ITUC General Secretary Sharan Burrow said: “We know that workers are on the front line of multiple and extraordinary crises: historic levels of inequality, the climate emergency, a pandemic destroying lives and livelihoods, and conflicts with devastating domestic and global impacts. The 2022 ITUC Global Rights Index exposes how this instability is being exploited with so many governments and employers attacking workers’ rights. We must expose the wrongdoing to make governments realize they have to rebuild with a new social contract: jobs, wages, rights, social protection, equality, and inclusion.”

  • The ten worst countries for working people are Bangladesh, Belarus, Brazil, Colombia, Egypt, Myanmar, the Philippines, and Turkey, with Eswatini and Guatemala entering the list for 2022.
  • Country ratings improved for El Salvador, Niger, and Saudi Arabia, but worsened for Armenia, Afghanistan, Australia, Burkina Faso, Guinea, Jamaica, Lesotho, the Netherlands, Tunisia, and Uruguay.
  • Trade unionists were killed in thirteen countries, 41% of countries denied or constrained freedom of speech and assembly, workers experienced arbitrary arrests and detentions in 69 countries, and 66% of countries denied or restricted workers’ access to justice, including a rise in 76% to 95% of countries in Africa.

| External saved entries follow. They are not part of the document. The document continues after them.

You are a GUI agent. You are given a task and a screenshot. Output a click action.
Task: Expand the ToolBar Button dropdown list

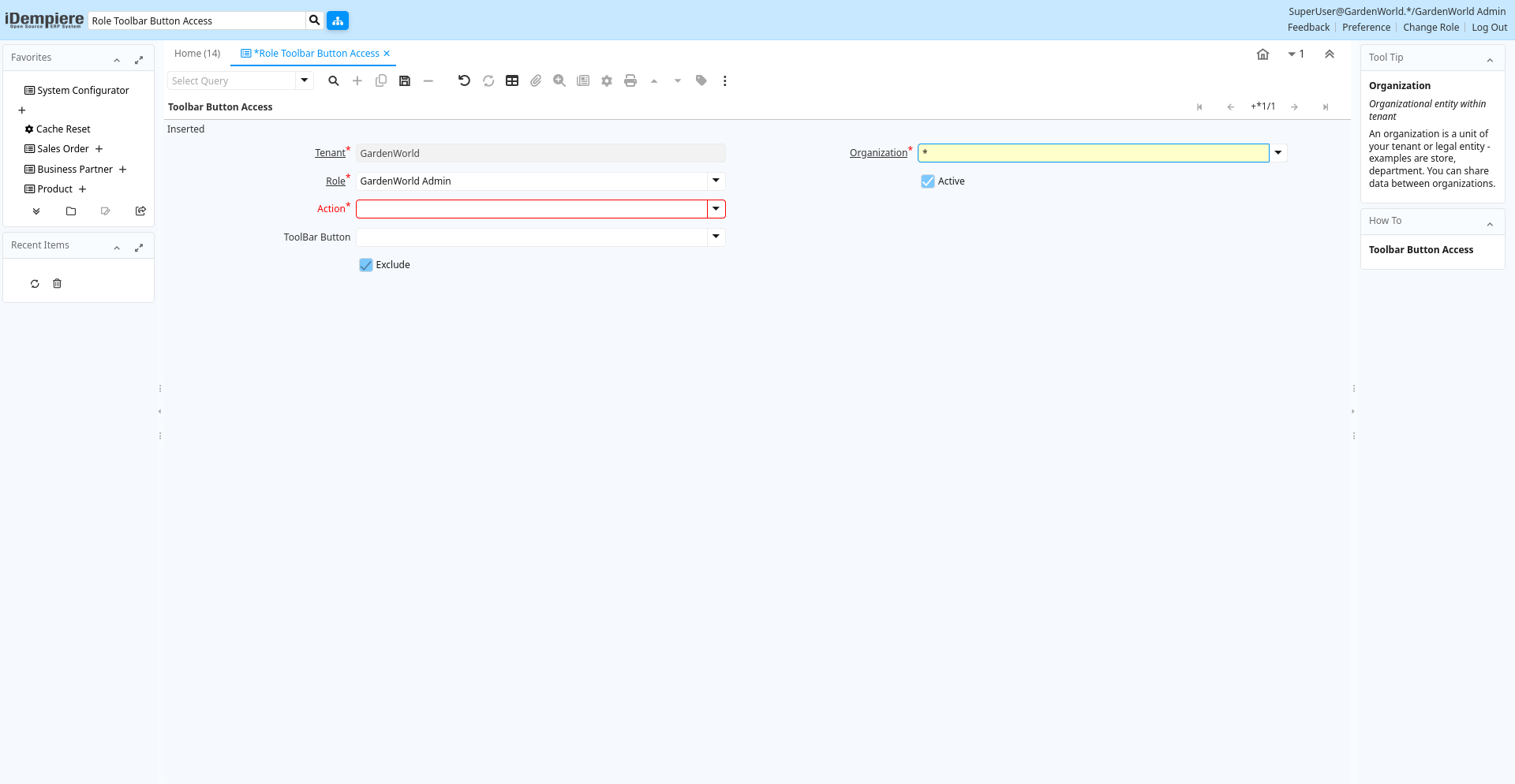(x=716, y=237)
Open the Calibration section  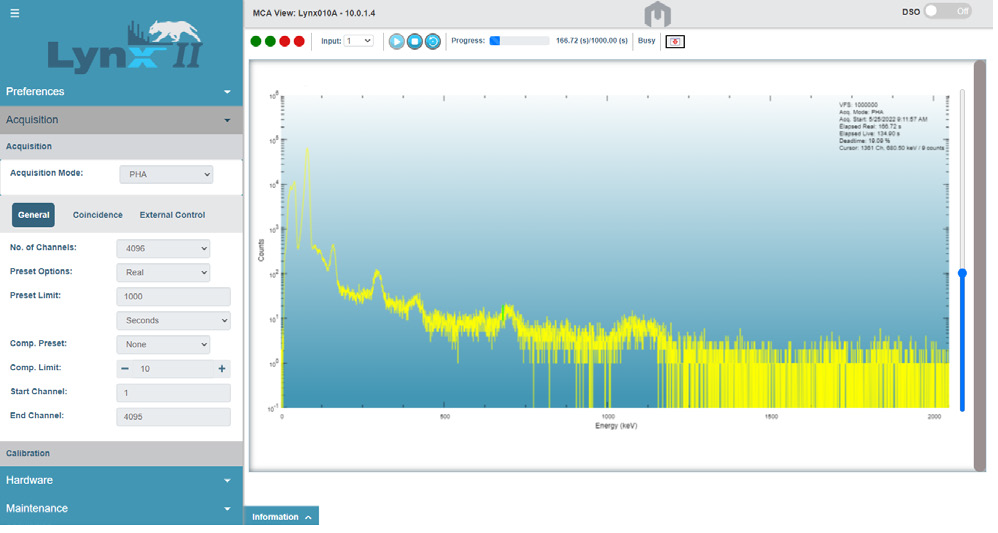120,454
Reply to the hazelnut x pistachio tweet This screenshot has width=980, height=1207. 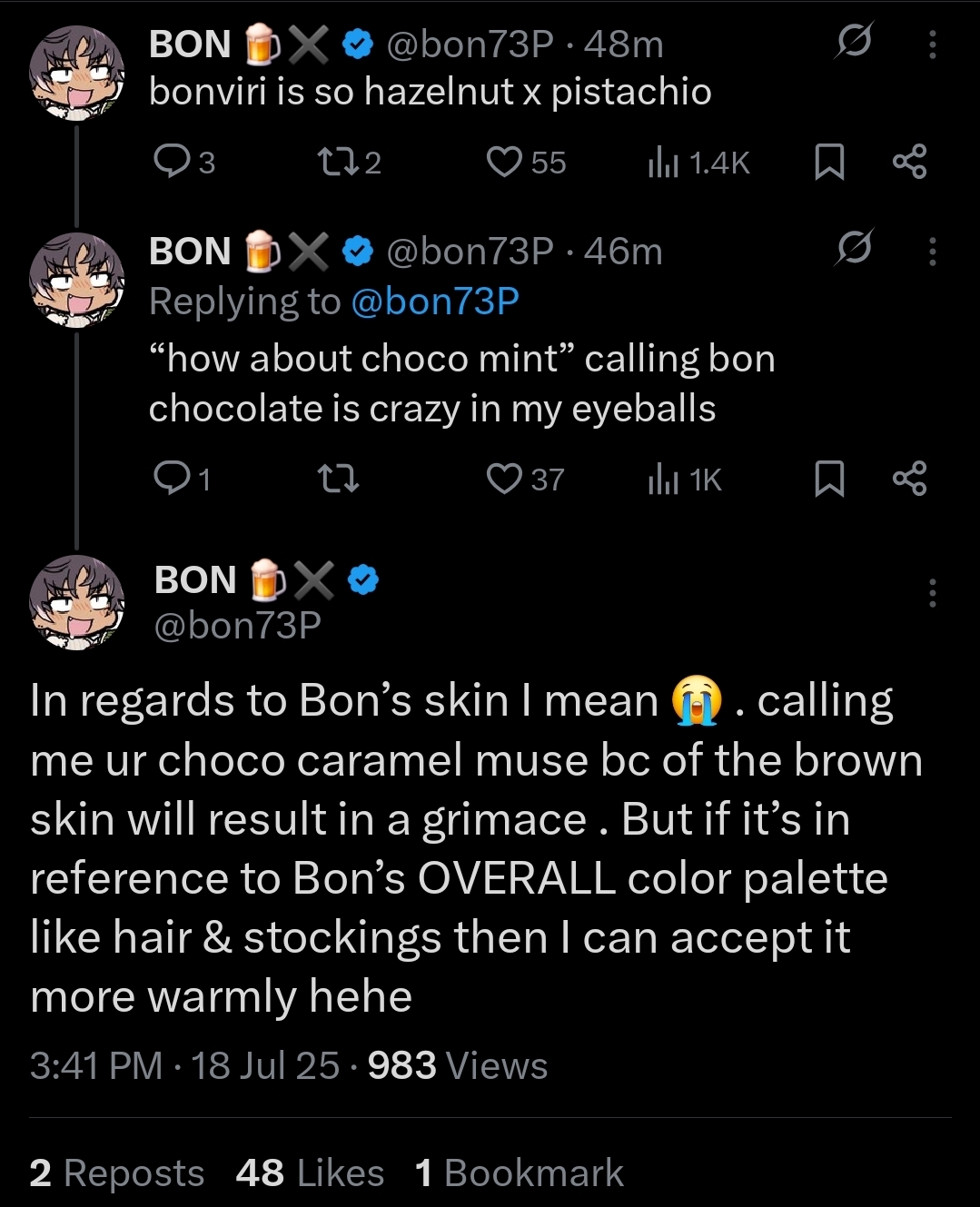170,162
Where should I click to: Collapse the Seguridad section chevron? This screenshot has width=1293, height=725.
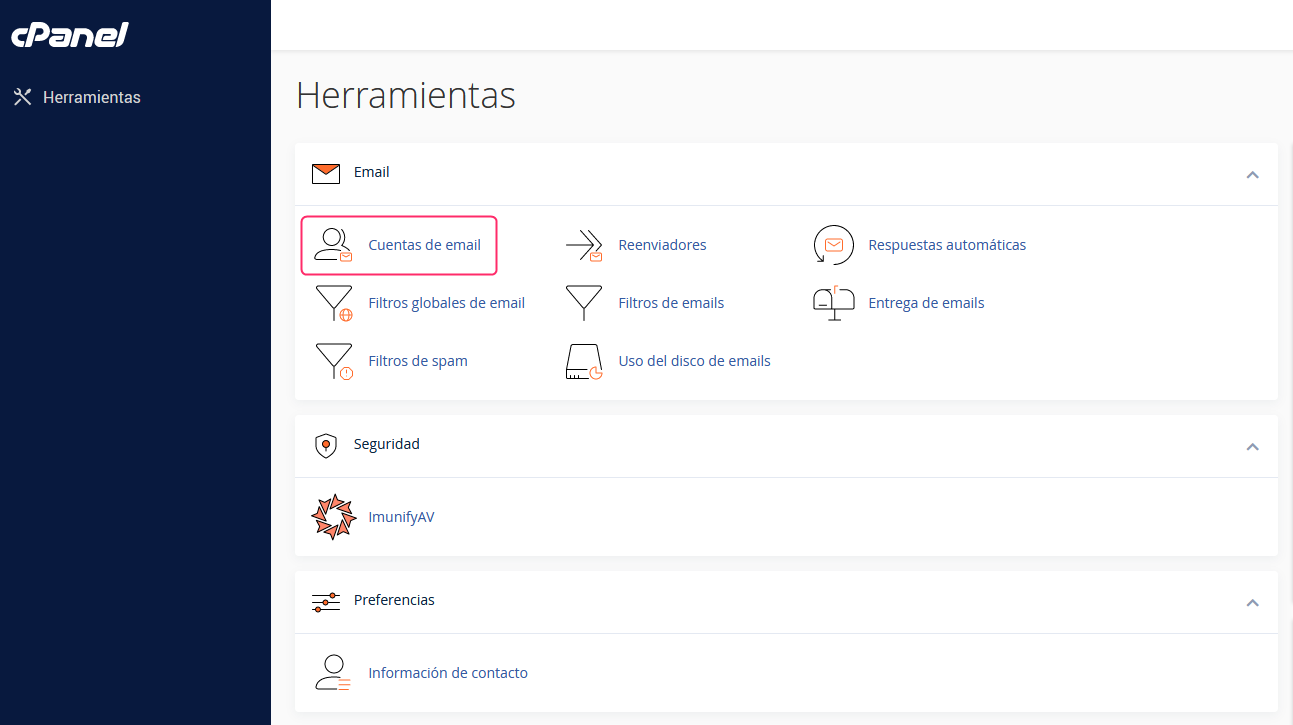pyautogui.click(x=1252, y=447)
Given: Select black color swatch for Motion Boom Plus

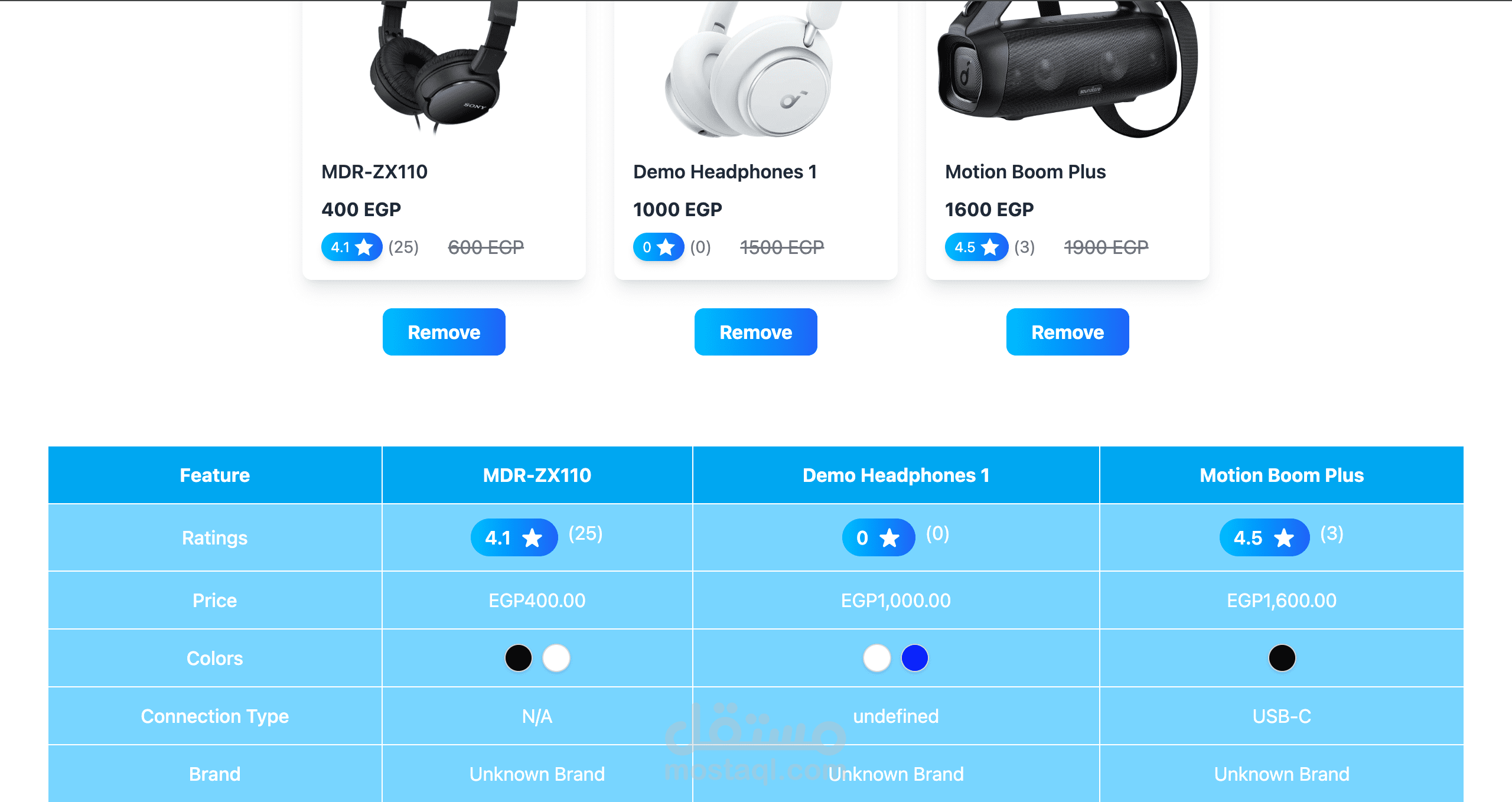Looking at the screenshot, I should pos(1282,658).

“The world needs a new social contract to start to undo this damage. Fundamentally, this will put working people back at the center of the economy. Working people are the first to suffer the consequences of wars, authoritarian governments, exploitative employers, and inaction on climate. Their interests must be put first in the decisions to tackle these crises, and they must have a voice in the decision-making through their unions”.

“Where there is abusive monopoly power or violations of human and labor rights or a struggle for peace and democracy, unions of working people are there to win justice, rights, and representation. And without unions, there will be no just transition in the face of climate change and technological change. The 2022 Index is more evidence that the status quo cannot continue. The economic model has supported a race to the bottom that disregards human rights and environmental standards. The nine years of data from the Index show that this is spreading. Workers and consumers demand better. They demand jobs, wages, rights, social protection, equality, and inclusion. They demand a new social contract that can start to rebuild trust and lives.”